[Stored items]
┌──
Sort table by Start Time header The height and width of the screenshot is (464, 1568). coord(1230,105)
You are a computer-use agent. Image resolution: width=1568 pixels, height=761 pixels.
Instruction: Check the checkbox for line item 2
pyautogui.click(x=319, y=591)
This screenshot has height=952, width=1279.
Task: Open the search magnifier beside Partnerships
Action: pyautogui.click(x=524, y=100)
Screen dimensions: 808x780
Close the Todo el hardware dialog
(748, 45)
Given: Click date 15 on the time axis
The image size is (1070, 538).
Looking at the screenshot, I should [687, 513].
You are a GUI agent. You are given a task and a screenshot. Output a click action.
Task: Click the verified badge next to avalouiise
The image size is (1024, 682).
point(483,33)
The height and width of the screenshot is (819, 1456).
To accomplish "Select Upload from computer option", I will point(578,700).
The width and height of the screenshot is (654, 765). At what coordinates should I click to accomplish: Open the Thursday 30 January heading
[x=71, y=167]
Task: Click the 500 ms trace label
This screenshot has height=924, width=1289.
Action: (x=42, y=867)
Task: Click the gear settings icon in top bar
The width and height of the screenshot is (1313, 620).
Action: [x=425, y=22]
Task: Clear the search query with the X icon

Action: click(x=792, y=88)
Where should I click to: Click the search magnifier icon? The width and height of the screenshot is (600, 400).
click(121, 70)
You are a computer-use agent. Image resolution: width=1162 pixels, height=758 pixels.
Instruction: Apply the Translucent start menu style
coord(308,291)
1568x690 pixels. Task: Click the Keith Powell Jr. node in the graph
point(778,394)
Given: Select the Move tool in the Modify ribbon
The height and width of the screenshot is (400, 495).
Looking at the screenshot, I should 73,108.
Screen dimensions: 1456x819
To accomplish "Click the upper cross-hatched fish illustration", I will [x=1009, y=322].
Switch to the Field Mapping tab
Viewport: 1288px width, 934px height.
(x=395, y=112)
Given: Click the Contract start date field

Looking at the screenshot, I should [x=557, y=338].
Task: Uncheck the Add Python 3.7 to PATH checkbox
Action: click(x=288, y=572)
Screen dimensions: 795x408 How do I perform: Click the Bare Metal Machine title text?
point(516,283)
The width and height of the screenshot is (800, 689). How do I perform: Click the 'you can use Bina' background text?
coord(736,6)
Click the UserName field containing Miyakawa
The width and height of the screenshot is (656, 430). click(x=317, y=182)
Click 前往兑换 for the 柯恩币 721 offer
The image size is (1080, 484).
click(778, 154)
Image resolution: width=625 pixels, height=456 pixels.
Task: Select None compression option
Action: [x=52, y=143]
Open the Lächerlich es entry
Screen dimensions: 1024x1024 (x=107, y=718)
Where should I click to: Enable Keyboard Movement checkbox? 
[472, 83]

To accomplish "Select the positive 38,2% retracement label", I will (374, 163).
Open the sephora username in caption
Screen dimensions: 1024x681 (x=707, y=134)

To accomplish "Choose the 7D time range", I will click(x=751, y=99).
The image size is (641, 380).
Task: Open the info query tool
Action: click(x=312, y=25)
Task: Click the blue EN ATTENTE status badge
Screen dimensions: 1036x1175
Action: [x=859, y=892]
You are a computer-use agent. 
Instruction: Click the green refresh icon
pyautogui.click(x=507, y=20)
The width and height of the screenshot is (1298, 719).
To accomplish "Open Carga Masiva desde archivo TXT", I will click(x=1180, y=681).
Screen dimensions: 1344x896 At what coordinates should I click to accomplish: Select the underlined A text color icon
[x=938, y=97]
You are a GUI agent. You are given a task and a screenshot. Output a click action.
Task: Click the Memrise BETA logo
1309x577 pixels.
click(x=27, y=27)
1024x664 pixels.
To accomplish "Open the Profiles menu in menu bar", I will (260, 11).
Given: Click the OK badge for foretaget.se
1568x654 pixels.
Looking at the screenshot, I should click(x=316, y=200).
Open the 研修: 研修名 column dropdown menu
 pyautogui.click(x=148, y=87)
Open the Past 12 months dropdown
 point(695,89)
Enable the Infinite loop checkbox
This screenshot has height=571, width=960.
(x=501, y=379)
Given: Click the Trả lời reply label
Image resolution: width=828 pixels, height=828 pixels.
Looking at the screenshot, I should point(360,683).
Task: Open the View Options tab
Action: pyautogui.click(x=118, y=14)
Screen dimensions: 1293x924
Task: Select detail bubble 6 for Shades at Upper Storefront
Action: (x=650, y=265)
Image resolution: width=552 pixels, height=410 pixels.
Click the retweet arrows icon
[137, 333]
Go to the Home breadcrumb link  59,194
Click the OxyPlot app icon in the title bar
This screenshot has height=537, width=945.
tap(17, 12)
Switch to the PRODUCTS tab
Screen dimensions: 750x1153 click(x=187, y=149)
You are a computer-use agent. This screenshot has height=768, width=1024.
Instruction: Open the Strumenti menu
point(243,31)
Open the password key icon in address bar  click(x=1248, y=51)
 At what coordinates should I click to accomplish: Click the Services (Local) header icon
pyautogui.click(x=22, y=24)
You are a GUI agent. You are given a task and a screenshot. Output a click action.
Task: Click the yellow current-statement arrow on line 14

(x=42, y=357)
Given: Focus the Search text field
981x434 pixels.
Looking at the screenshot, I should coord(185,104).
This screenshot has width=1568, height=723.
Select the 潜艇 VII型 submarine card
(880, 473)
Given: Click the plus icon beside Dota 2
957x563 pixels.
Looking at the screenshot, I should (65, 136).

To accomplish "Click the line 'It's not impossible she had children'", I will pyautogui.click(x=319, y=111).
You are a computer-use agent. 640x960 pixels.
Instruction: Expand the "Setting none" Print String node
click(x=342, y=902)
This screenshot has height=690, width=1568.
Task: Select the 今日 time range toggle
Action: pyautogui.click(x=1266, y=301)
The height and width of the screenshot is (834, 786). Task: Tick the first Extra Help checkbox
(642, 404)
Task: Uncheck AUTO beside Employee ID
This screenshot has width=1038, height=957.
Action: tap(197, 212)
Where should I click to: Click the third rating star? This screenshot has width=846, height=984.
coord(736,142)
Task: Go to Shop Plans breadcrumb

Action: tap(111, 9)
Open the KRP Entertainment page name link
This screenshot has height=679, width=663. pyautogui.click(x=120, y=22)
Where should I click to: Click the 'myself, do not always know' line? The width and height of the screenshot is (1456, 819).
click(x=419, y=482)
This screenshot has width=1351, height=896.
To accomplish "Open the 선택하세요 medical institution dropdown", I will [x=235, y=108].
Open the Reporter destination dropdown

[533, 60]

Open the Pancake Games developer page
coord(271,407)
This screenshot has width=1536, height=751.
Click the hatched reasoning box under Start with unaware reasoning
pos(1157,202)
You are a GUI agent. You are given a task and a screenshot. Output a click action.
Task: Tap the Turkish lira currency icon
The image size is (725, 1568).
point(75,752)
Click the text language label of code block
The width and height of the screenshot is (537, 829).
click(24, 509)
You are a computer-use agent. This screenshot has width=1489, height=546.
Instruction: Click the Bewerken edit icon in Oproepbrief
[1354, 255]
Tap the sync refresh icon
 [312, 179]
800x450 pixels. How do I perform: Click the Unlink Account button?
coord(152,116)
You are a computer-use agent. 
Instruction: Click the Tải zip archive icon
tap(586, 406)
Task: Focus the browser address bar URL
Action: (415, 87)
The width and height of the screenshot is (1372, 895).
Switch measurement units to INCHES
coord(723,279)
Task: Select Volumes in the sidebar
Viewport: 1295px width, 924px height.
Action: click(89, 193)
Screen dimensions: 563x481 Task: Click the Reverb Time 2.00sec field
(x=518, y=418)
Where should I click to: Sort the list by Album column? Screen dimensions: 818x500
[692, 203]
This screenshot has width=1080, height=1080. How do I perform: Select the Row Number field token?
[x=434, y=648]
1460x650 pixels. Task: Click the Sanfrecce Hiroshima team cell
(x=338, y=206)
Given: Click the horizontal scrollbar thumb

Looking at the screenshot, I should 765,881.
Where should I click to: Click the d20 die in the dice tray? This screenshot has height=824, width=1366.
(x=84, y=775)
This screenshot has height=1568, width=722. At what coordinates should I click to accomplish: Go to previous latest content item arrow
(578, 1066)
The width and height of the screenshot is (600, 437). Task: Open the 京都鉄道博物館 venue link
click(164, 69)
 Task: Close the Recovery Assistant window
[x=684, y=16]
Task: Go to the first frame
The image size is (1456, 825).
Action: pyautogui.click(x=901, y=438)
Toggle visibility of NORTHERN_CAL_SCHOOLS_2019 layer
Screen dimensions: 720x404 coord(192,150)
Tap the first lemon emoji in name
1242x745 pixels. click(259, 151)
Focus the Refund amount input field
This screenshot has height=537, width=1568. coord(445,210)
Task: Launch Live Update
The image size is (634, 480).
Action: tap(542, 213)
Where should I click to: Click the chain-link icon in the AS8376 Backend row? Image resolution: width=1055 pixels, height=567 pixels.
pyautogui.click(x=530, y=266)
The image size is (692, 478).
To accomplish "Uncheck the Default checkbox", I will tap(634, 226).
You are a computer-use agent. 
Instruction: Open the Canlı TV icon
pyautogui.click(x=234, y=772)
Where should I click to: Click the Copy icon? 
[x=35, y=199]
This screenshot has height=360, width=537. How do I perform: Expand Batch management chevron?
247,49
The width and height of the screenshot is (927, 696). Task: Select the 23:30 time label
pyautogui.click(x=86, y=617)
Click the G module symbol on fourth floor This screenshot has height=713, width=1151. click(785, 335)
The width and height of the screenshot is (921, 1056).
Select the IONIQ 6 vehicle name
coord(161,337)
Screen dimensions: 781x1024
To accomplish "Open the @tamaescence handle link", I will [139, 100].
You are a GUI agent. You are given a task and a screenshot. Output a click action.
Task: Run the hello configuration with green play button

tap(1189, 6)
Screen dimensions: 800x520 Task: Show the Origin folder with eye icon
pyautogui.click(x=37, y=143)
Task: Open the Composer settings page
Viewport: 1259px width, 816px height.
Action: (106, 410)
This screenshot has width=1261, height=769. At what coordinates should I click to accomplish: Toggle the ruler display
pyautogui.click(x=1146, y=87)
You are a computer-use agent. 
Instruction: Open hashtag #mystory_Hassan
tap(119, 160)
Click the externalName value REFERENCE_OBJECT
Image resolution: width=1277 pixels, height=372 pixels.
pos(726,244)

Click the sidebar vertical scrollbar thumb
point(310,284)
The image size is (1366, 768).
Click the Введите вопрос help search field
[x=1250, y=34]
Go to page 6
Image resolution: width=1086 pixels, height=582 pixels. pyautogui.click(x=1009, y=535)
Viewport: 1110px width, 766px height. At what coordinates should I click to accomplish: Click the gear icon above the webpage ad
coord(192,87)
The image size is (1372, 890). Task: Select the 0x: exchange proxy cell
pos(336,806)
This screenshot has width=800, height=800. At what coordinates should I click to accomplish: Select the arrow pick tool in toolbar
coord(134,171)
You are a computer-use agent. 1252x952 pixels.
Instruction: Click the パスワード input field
└──
Tally the lines of the data that include the word "badge". Reply with the number only.

[Your solution] 3